**Exercise instructions:** Repeat every record exactly as written.

**Provided entries:**

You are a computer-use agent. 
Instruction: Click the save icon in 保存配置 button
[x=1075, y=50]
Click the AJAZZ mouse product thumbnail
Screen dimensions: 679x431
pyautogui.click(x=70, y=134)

**Output for this exercise:**
You are a computer-use agent. 
Instruction: Click the save icon in 保存配置 button
[x=1075, y=50]
Click the AJAZZ mouse product thumbnail
Screen dimensions: 679x431
pyautogui.click(x=70, y=134)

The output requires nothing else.